__What to produce__: Nothing in the records should change; write them all out exactly.

(Data excerpts)
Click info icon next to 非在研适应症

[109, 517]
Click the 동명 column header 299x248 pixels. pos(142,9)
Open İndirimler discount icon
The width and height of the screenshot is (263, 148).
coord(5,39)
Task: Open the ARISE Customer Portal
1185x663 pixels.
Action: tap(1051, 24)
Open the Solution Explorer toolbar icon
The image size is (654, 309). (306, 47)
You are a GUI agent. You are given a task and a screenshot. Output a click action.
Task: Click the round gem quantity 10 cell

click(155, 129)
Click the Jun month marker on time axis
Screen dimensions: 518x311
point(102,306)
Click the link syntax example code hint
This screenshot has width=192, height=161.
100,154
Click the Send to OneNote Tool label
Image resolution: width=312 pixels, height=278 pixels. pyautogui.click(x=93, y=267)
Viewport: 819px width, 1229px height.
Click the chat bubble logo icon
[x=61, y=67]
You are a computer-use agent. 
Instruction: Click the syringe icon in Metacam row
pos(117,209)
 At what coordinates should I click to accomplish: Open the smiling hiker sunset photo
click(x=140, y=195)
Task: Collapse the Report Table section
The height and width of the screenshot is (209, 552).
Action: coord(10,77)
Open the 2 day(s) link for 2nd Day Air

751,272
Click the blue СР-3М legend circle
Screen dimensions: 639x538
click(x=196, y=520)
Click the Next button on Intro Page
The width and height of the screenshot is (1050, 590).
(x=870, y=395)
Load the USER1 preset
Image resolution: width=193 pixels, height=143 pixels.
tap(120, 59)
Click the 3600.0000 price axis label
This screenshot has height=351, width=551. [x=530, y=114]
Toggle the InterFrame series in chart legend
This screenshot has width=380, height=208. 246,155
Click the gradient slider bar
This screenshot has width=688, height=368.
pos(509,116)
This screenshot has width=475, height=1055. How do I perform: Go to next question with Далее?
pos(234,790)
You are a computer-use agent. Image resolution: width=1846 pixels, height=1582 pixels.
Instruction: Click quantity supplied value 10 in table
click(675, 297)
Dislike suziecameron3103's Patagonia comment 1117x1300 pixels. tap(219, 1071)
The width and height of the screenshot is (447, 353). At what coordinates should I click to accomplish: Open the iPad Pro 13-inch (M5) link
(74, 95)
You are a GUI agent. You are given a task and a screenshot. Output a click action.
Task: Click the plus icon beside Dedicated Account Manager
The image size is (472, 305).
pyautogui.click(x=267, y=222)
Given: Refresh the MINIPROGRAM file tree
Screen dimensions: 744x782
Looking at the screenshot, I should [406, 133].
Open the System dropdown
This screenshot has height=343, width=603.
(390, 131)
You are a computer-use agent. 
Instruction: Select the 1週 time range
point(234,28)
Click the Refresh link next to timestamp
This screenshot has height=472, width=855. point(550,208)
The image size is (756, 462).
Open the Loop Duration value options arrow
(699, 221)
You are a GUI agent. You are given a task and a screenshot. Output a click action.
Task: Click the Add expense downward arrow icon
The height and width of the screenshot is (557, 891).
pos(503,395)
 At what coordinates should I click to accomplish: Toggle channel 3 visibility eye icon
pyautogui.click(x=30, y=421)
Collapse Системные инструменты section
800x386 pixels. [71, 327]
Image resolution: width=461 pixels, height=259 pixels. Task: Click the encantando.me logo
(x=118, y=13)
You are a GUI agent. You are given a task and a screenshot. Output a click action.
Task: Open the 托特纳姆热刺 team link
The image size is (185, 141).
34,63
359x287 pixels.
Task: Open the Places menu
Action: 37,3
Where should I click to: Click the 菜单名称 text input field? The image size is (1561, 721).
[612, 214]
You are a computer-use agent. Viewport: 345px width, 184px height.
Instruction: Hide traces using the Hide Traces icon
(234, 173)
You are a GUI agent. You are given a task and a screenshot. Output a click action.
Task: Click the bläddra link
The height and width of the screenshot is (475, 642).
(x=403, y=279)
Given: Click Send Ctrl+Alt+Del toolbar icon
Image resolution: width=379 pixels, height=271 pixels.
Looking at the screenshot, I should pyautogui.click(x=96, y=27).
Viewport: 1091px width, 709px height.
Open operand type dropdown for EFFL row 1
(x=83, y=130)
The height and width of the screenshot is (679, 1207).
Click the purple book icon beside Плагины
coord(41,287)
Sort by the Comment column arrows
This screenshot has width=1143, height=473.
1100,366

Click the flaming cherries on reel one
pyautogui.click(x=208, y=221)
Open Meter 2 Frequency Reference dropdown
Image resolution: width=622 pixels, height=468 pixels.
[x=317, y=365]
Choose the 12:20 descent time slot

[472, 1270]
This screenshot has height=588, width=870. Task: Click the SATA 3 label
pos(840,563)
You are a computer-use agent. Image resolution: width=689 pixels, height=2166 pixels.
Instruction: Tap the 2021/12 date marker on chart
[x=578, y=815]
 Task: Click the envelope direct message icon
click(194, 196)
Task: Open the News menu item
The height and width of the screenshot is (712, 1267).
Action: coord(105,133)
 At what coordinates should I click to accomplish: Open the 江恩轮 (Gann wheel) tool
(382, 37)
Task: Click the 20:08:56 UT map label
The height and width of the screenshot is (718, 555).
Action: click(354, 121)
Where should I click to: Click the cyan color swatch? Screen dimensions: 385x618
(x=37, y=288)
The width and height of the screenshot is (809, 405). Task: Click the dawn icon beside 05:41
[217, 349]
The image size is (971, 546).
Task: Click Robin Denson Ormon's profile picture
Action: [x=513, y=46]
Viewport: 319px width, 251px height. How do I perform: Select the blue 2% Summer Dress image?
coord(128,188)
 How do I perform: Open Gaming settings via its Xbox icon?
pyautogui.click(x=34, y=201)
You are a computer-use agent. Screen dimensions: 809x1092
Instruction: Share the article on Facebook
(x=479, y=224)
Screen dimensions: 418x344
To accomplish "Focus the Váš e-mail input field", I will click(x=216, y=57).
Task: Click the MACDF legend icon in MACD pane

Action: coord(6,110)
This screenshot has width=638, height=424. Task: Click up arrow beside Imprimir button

__Response to the exercise__:
Click info icon next to 非在研适应症

[109, 517]
Click the 동명 column header 299x248 pixels. pos(142,9)
Open İndirimler discount icon
The width and height of the screenshot is (263, 148).
coord(5,39)
Task: Open the ARISE Customer Portal
1185x663 pixels.
Action: tap(1051, 24)
Open the Solution Explorer toolbar icon
The image size is (654, 309). (306, 47)
You are a GUI agent. You are given a task and a screenshot. Output a click action.
Task: Click the round gem quantity 10 cell

click(155, 129)
Click the Jun month marker on time axis
Screen dimensions: 518x311
point(102,306)
Click the link syntax example code hint
This screenshot has width=192, height=161.
100,154
Click the Send to OneNote Tool label
Image resolution: width=312 pixels, height=278 pixels. pyautogui.click(x=93, y=267)
Viewport: 819px width, 1229px height.
Click the chat bubble logo icon
[x=61, y=67]
You are a computer-use agent. 
Instruction: Click the syringe icon in Metacam row
pos(117,209)
 At what coordinates should I click to accomplish: Open the smiling hiker sunset photo
click(x=140, y=195)
Task: Collapse the Report Table section
The height and width of the screenshot is (209, 552).
Action: coord(10,77)
Open the 2 day(s) link for 2nd Day Air

751,272
Click the blue СР-3М legend circle
Screen dimensions: 639x538
click(x=196, y=520)
Click the Next button on Intro Page
The width and height of the screenshot is (1050, 590).
(x=870, y=395)
Load the USER1 preset
Image resolution: width=193 pixels, height=143 pixels.
tap(120, 59)
Click the 3600.0000 price axis label
This screenshot has height=351, width=551. [x=530, y=114]
Toggle the InterFrame series in chart legend
This screenshot has width=380, height=208. 246,155
Click the gradient slider bar
This screenshot has width=688, height=368.
pos(509,116)
This screenshot has width=475, height=1055. How do I perform: Go to next question with Далее?
pos(234,790)
You are a computer-use agent. Image resolution: width=1846 pixels, height=1582 pixels.
Instruction: Click quantity supplied value 10 in table
click(675, 297)
Dislike suziecameron3103's Patagonia comment 1117x1300 pixels. tap(219, 1071)
The width and height of the screenshot is (447, 353). At what coordinates should I click to accomplish: Open the iPad Pro 13-inch (M5) link
(74, 95)
You are a GUI agent. You are given a task and a screenshot. Output a click action.
Task: Click the plus icon beside Dedicated Account Manager
The image size is (472, 305).
pyautogui.click(x=267, y=222)
Given: Refresh the MINIPROGRAM file tree
Screen dimensions: 744x782
Looking at the screenshot, I should [406, 133].
Open the System dropdown
This screenshot has height=343, width=603.
(390, 131)
You are a computer-use agent. 
Instruction: Select the 1週 time range
point(234,28)
Click the Refresh link next to timestamp
This screenshot has height=472, width=855. point(550,208)
The image size is (756, 462).
Open the Loop Duration value options arrow
(699, 221)
You are a GUI agent. You are given a task and a screenshot. Output a click action.
Task: Click the Add expense downward arrow icon
The height and width of the screenshot is (557, 891).
pos(503,395)
 At what coordinates should I click to accomplish: Toggle channel 3 visibility eye icon
pyautogui.click(x=30, y=421)
Collapse Системные инструменты section
800x386 pixels. [71, 327]
Image resolution: width=461 pixels, height=259 pixels. Task: Click the encantando.me logo
(x=118, y=13)
You are a GUI agent. You are given a task and a screenshot. Output a click action.
Task: Open the 托特纳姆热刺 team link
The image size is (185, 141).
34,63
359x287 pixels.
Task: Open the Places menu
Action: 37,3
Where should I click to: Click the 菜单名称 text input field? The image size is (1561, 721).
[612, 214]
You are a computer-use agent. Viewport: 345px width, 184px height.
Instruction: Hide traces using the Hide Traces icon
(234, 173)
You are a GUI agent. You are given a task and a screenshot. Output a click action.
Task: Click the bläddra link
The height and width of the screenshot is (475, 642).
(x=403, y=279)
Given: Click Send Ctrl+Alt+Del toolbar icon
Image resolution: width=379 pixels, height=271 pixels.
Looking at the screenshot, I should pyautogui.click(x=96, y=27).
Viewport: 1091px width, 709px height.
Open operand type dropdown for EFFL row 1
(x=83, y=130)
The height and width of the screenshot is (679, 1207).
Click the purple book icon beside Плагины
coord(41,287)
Sort by the Comment column arrows
This screenshot has width=1143, height=473.
1100,366

Click the flaming cherries on reel one
pyautogui.click(x=208, y=221)
Open Meter 2 Frequency Reference dropdown
Image resolution: width=622 pixels, height=468 pixels.
[x=317, y=365]
Choose the 12:20 descent time slot

[472, 1270]
This screenshot has height=588, width=870. Task: Click the SATA 3 label
pos(840,563)
You are a computer-use agent. Image resolution: width=689 pixels, height=2166 pixels.
Instruction: Tap the 2021/12 date marker on chart
[x=578, y=815]
 Task: Click the envelope direct message icon
click(194, 196)
Task: Open the News menu item
The height and width of the screenshot is (712, 1267).
Action: coord(105,133)
 At what coordinates should I click to accomplish: Open the 江恩轮 (Gann wheel) tool
(382, 37)
Task: Click the 20:08:56 UT map label
The height and width of the screenshot is (718, 555).
Action: click(354, 121)
Where should I click to: Click the cyan color swatch? Screen dimensions: 385x618
(x=37, y=288)
The width and height of the screenshot is (809, 405). Task: Click the dawn icon beside 05:41
[217, 349]
The image size is (971, 546).
Task: Click Robin Denson Ormon's profile picture
Action: [x=513, y=46]
Viewport: 319px width, 251px height. How do I perform: Select the blue 2% Summer Dress image?
coord(128,188)
 How do I perform: Open Gaming settings via its Xbox icon?
pyautogui.click(x=34, y=201)
You are a computer-use agent. Screen dimensions: 809x1092
Instruction: Share the article on Facebook
(x=479, y=224)
Screen dimensions: 418x344
To accomplish "Focus the Váš e-mail input field", I will click(x=216, y=57).
Task: Click the MACDF legend icon in MACD pane

Action: coord(6,110)
This screenshot has width=638, height=424. Task: Click up arrow beside Imprimir button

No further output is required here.